Goals ::
1. Answer these questions about the Broken Anchor interview, one line each:
(a) In which city is Austin Hartley-Leonard based?
(b) At which venue did the interviewer catch up with him?
(c) How many shows around England were booked a month after he emailed Abi?
2. Reproduce, word for word, the part of the Broken Anchor interview that opens with the words containing "[dropcap]I [/dropcap]love the" and closes with "come to the UK?".
3. List every television show that the Broken Anchor interview says Austin Hartley-Leonard has written songs for.

[dropcap]I [/dropcap]love the feeling you get when you discover or are introduced to music that you really like, that fits right into your playlist like it always belonged there. This is what happened when I was introduced to Broken Anchor recently. It’s the first time that singer & songwriter, Austin Hartley-Leonard, has been to the UK, to play a series of intimate Living Room gigs around the country. Based in LA, Austin has written songs for hit shows like Chuck, Private Practice and Hart of Dixie. I caught up with him at Wilton Music Hall to shoot the breeze and find out more about his journey to London…
How come you decided to come to the UK?
So….I was playing a show in San Diego with a band called Scars on 45, and it was at San Diego Aquarium, pretty random gig. I play guitar for Scars and spent the summer opening for them as well. So after the show, I’m in the parking lot and this woman named Abi comes up to me, and says “I don’t know Scars on 45 are, but you’re Broken Anchor right?” I said yes and she says “ I was turned onto your music by Brian Wright” (Brian Wright is a friend of mine who is a brilliant songwriter). I play at the Hotel Cafe in Los Angeles and it turns out she helped promote a show for the Hotel Cafe Tour. She’d also set up a few house concerts around England for some friends of mine. So I immediately was like “well, I would love to play some house concerts in the UK.” She told me to email her, which I did, never expecting to hear back from her….and a month later, I had 10 shows booked around England. It was pretty incredible. All from meeting her in a parking lot in San Diego.

Information supplied ::
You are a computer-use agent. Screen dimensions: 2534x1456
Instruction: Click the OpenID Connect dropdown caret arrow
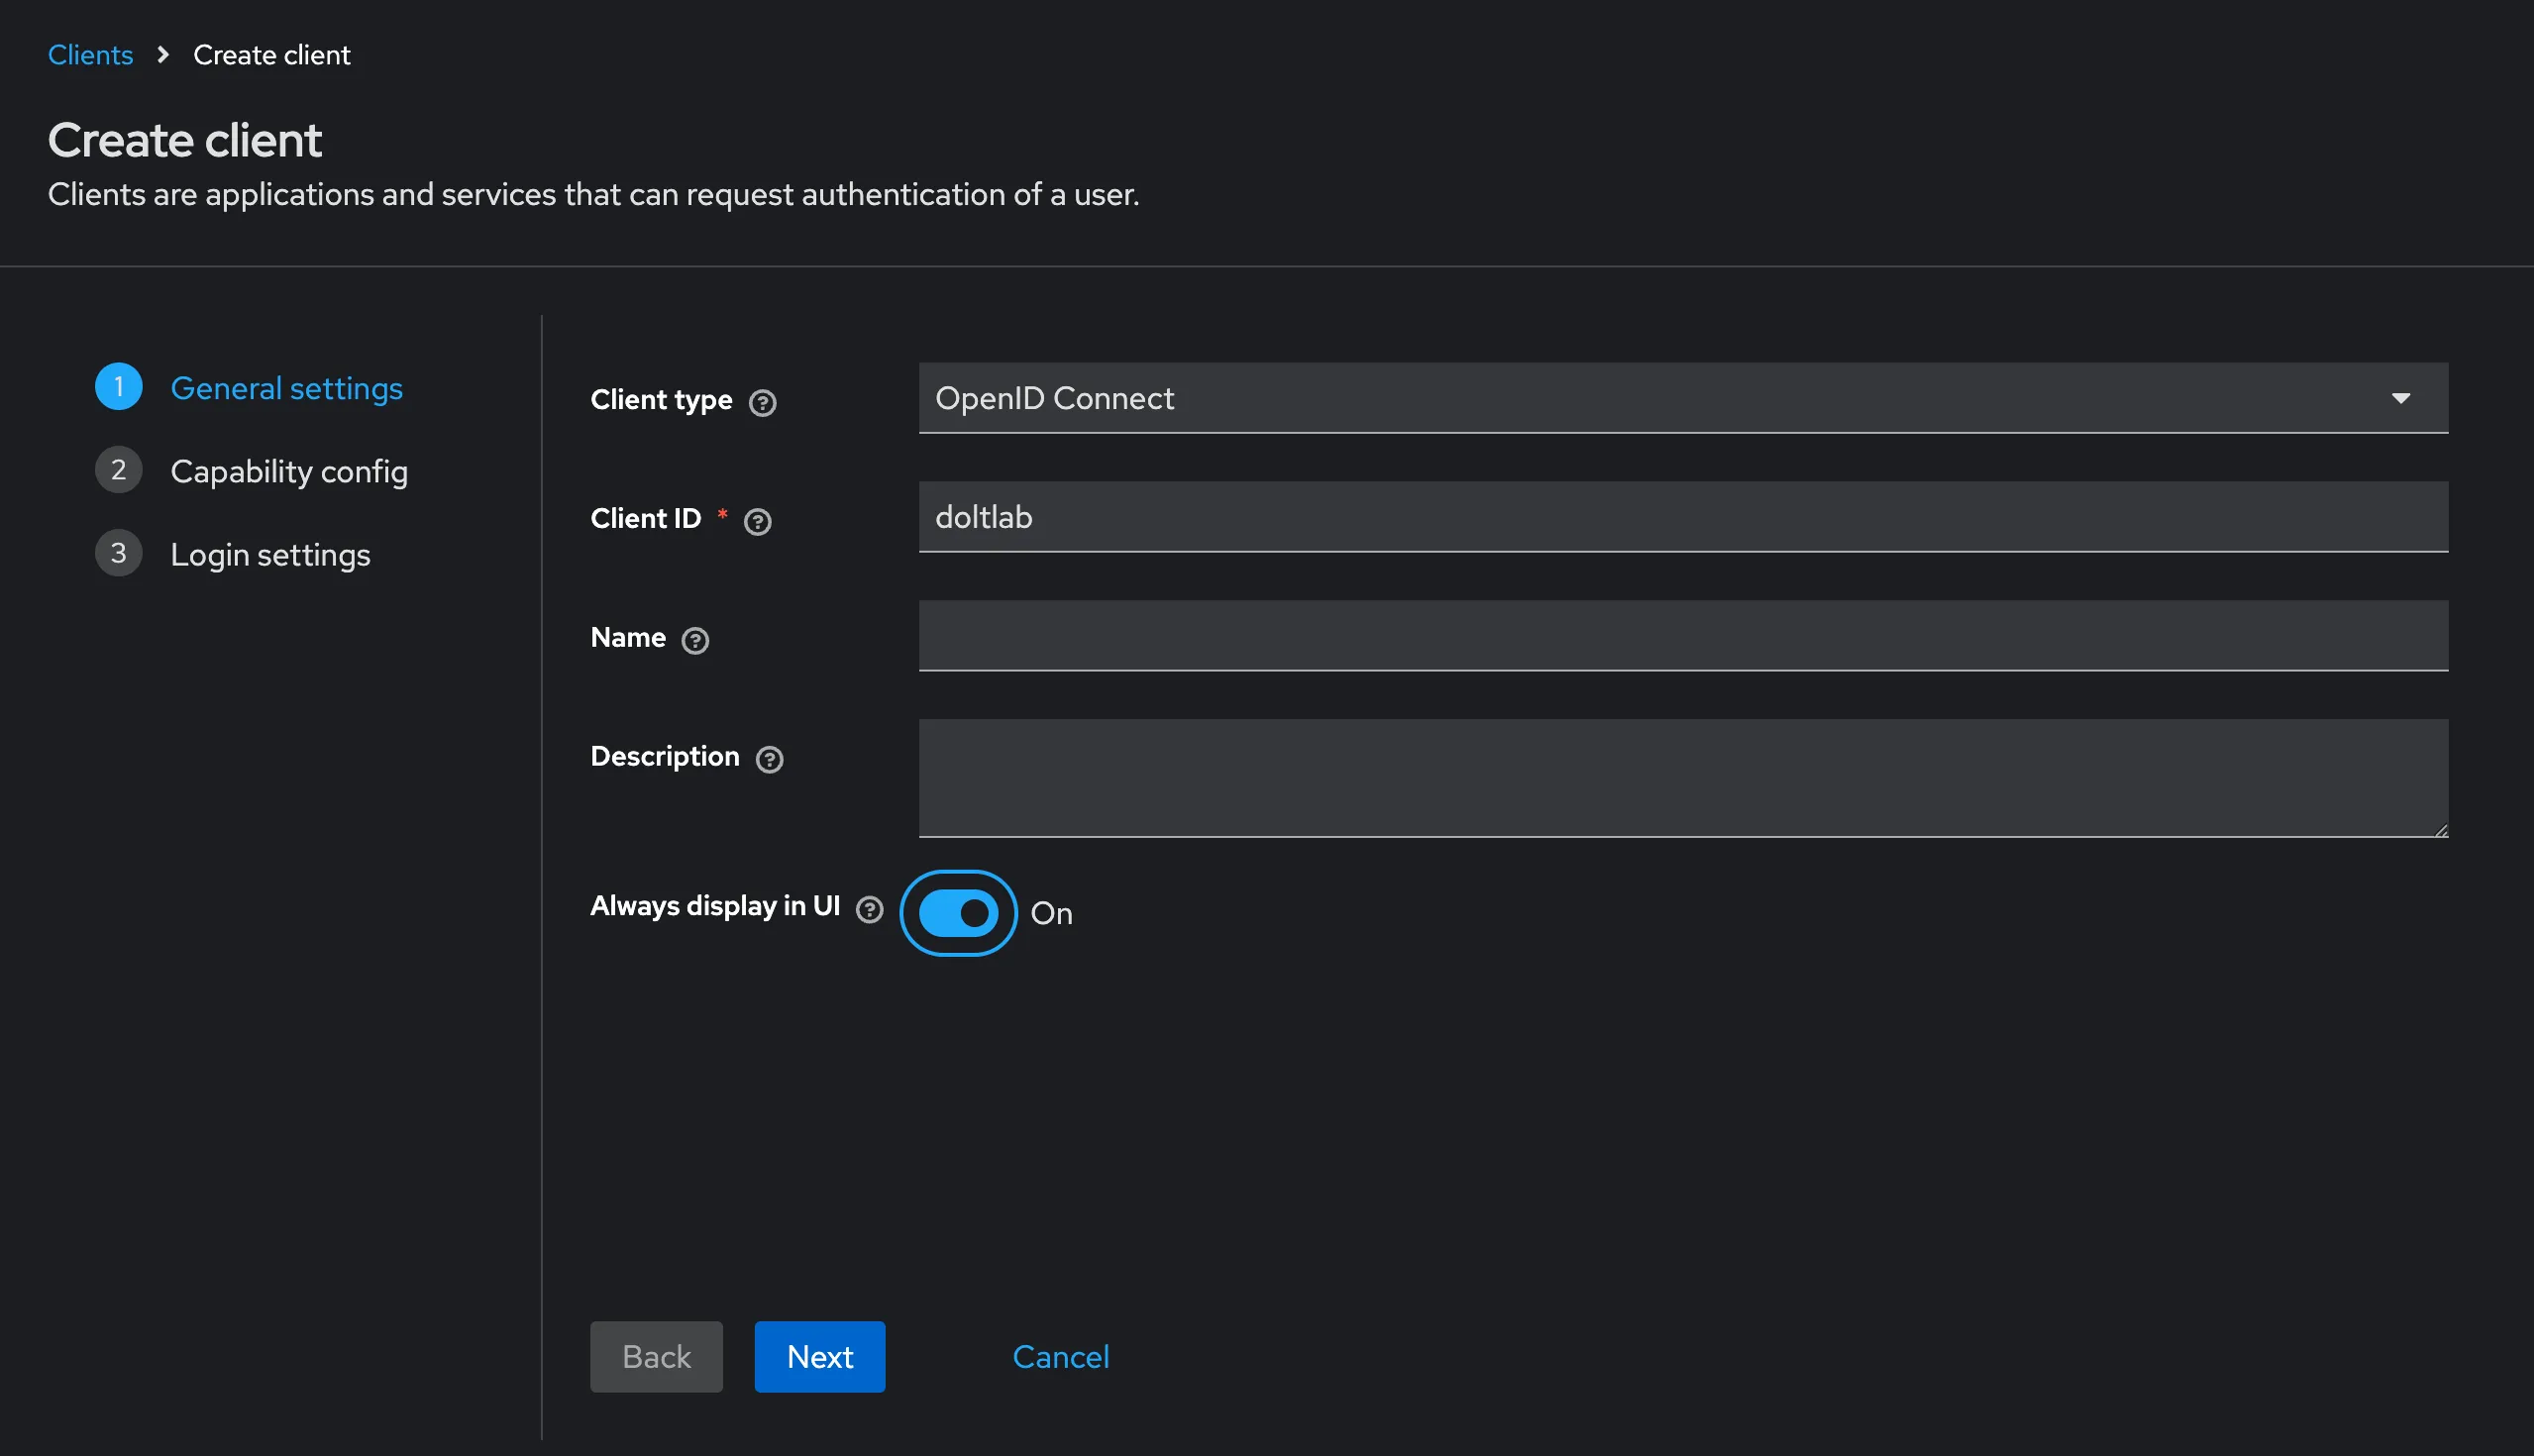(2400, 398)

List of solutions ::
1.
(a) LA
(b) Wilton Music Hall
(c) 10

2.
[dropcap]I [/dropcap]love the feeling you get when you discover or are introduced to music that you really like, that fits right into your playlist like it always belonged there. This is what happened when I was introduced to Broken Anchor recently. It’s the first time that singer & songwriter, Austin Hartley-Leonard, has been to the UK, to play a series of intimate Living Room gigs around the country. Based in LA, Austin has written songs for hit shows like Chuck, Private Practice and Hart of Dixie. I caught up with him at Wilton Music Hall to shoot the breeze and find out more about his journey to London…
How come you decided to come to the UK?

3.
Chuck
Private Practice
Hart of Dixie